Saint-Jacques-de-la-Lande town hall by LAN
13/05/2016.
[Saint-Jacques-de-la-Lande, Brittany] France
metalocus, CLAUDIA CENDOYA
metalocus, CLAUDIA CENDOYA
Thus, LAN Architecture has taken the problems inherent to the plot, transforming them into future capabilities. The study, already versed in urban regeneration projects, continues with its well known minimalist aesthetic based on metal boxes.
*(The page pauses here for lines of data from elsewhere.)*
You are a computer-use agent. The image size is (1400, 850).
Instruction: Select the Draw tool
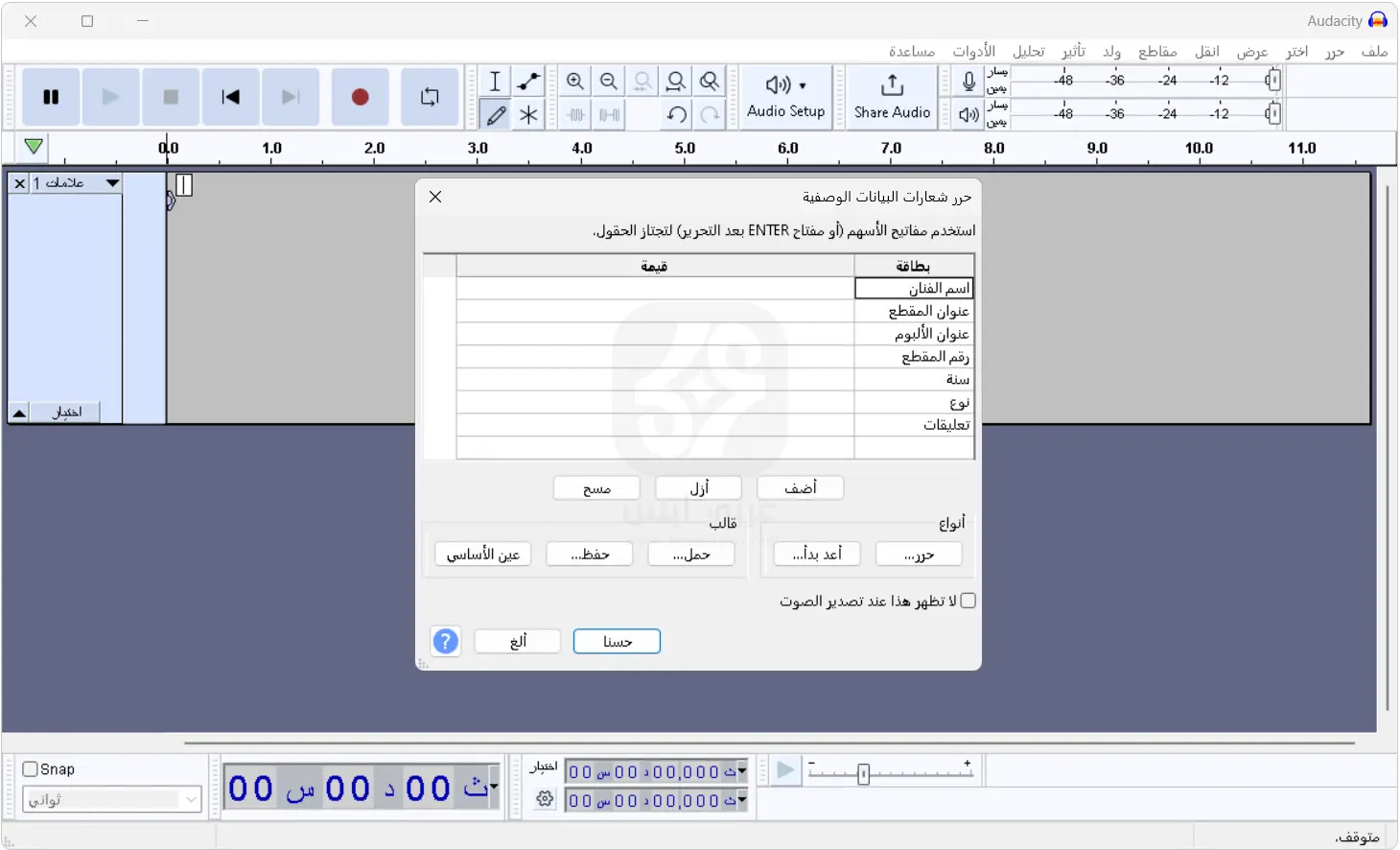tap(495, 115)
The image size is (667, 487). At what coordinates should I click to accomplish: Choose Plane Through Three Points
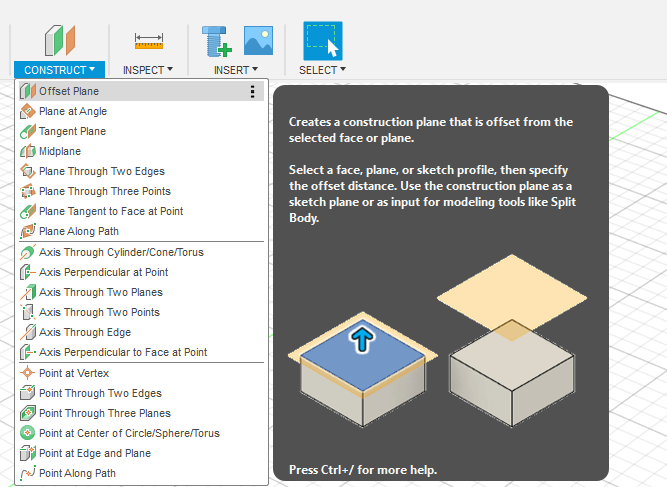click(x=104, y=191)
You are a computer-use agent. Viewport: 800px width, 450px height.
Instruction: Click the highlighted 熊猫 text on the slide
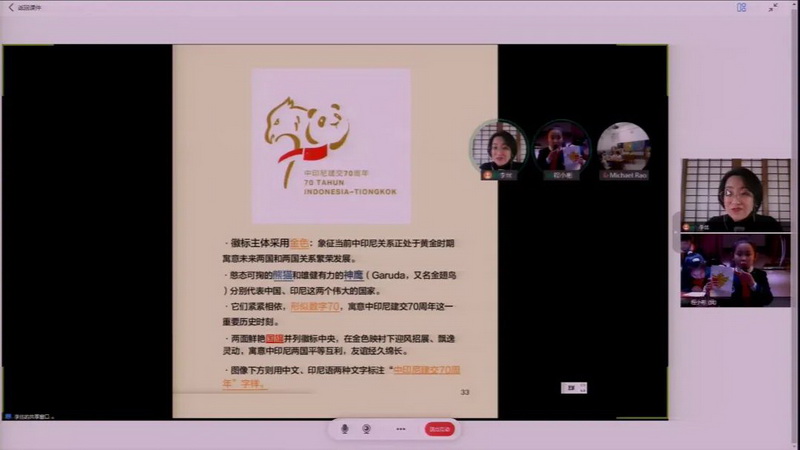click(x=285, y=274)
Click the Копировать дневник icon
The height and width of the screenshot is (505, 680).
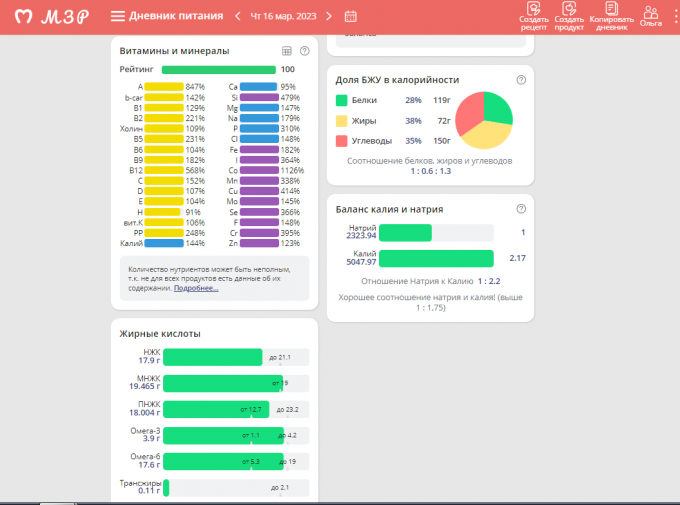611,12
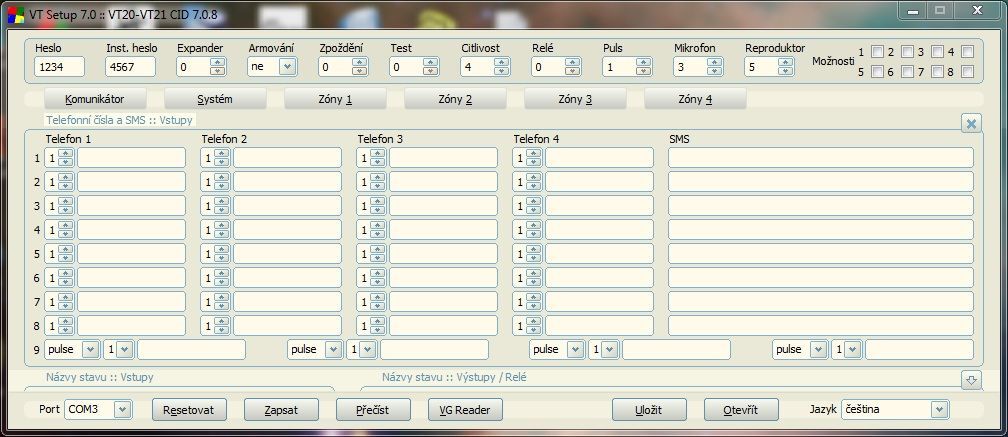Enable Možnosti checkbox 1

tap(877, 52)
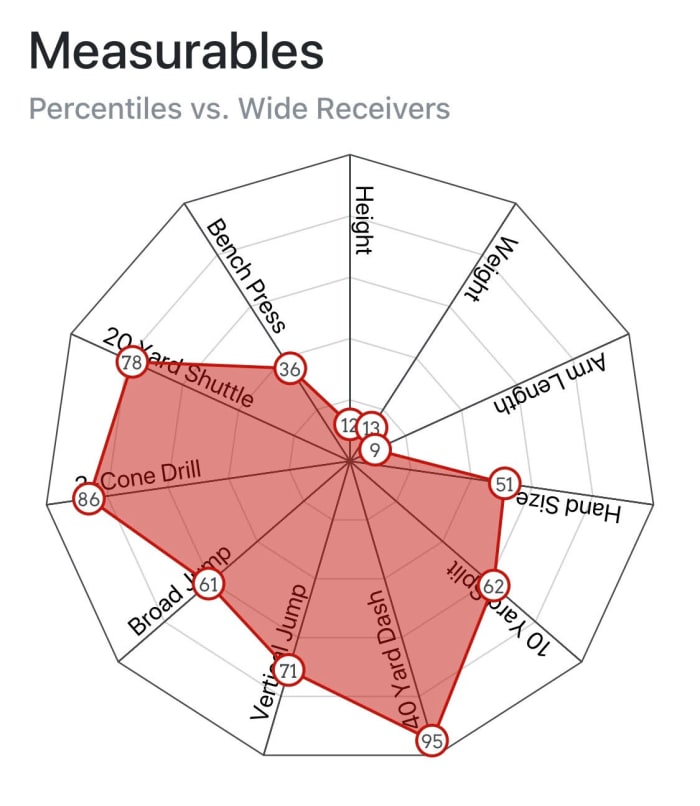
Task: Select the 36 Bench Press data point
Action: tap(290, 368)
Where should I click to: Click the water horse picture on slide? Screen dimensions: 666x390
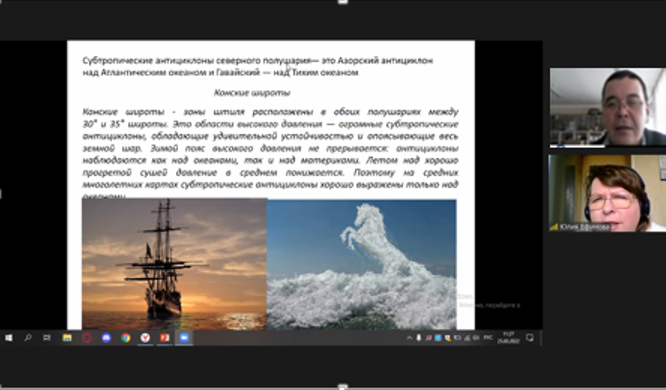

This decision allows to minimize the impact of the town hall in the area but provides the necessary flexibility for future developments in its immediate context.
Description of the project by LAN Architects
The new town hall building at Saint-Jacques de la Lande is an ideal opportunity to combine an urban strategy and an architectural gesture.
Aware of this, we tried to imagine a place that could be a workspace providing state services, a symbolic representation of a community, and a public space capable of generating new collective uses.
The place we created is a response to a question: “How can you create a symbol in a limited amount of space, with a limited budget and on a plot too big?” or, put differently, “Is it possible to resolve the plot’s specific scale problems and transform its constraints into assets?”
We tried to develop this project from a clear standpoint: that the new town hall building has to be a place capable of generating life:
- a place more than a building,
- a meeting place rather than somewhere one goes for administrative purposes.
- a clear, unitary image that can create an identity without resorting to the clichés inherent in buildings representing state authority.
- a workplace concerned more with the intelligence of its space than the materials and techniques used to create it.
The project’s federative element is its contemporaneity, and in our view this primarily means minimising impacts, developing a potential and foreseeing future evolutions.
We based our design on easy legibility of the building’s various services, clearly indicated around naturally-lit patios, and the spatial organisation around a central hall.
Our architectural, environmental and economic approach to these programmatic and urban constraints, combined with our will to create a building housing extensive areas of superstructure and limiting intermediate load-bearers to a minimum, gives it the flexibility indispensable for its running and future evolutions.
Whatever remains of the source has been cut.